All pictures are to be dropped, and the remaining data set down exactly.

Data excerpts.
§ §
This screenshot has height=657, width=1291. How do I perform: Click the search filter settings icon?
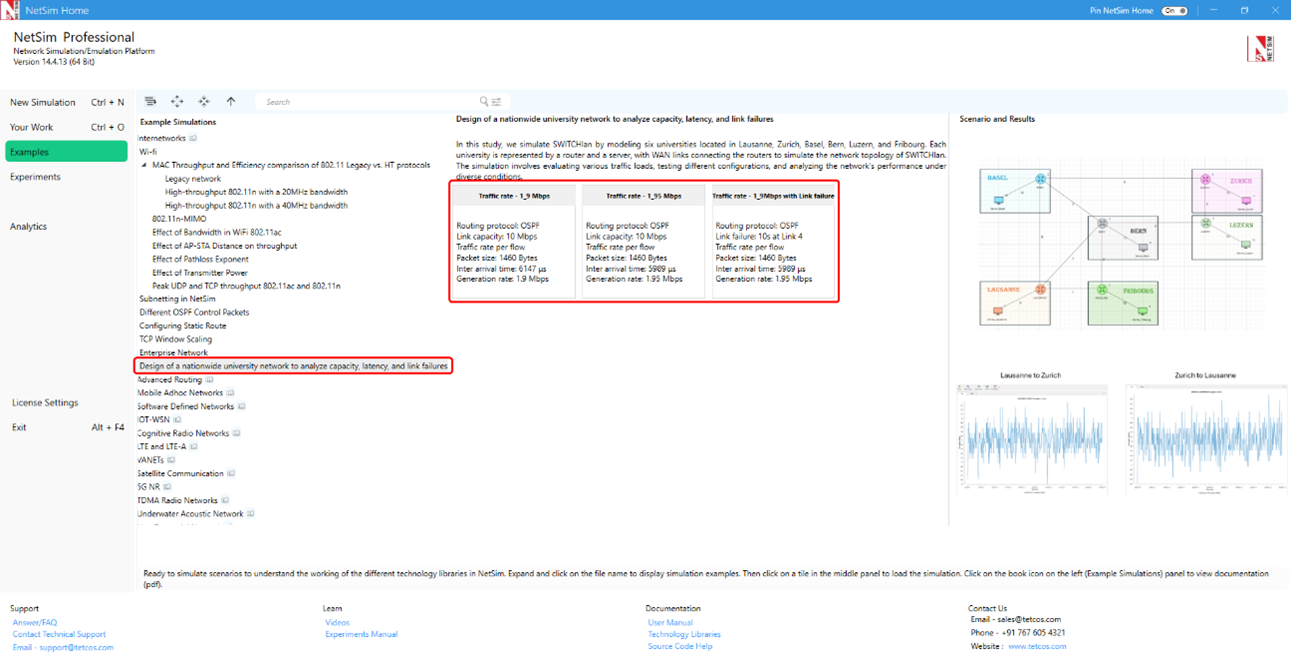(x=496, y=102)
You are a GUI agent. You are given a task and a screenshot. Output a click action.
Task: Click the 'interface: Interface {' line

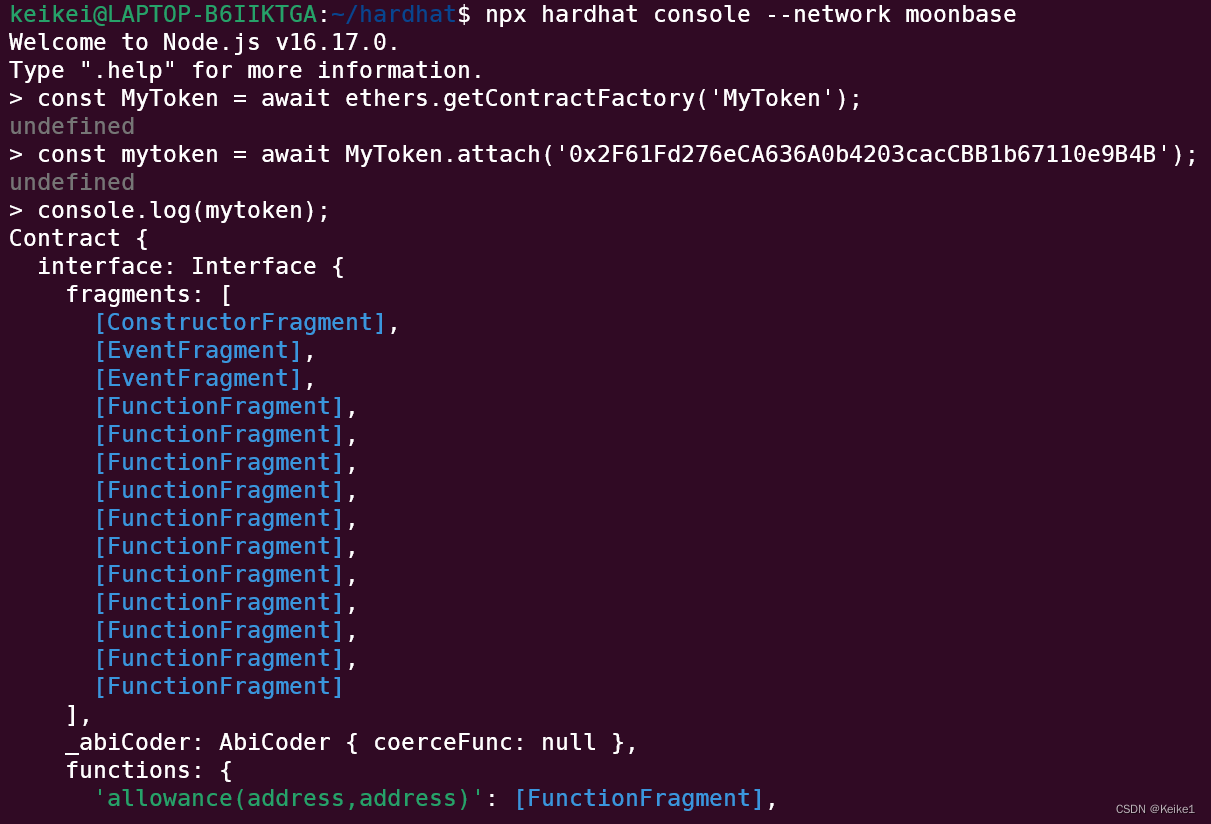[x=177, y=266]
§ §
Your response.
This screenshot has height=657, width=1291. How do I perform: Click the search filter settings icon?
(x=496, y=102)
You are a GUI agent. You are given a task and a screenshot. Output a click action.
Task: Click the 'interface: Interface {' line

[x=177, y=266]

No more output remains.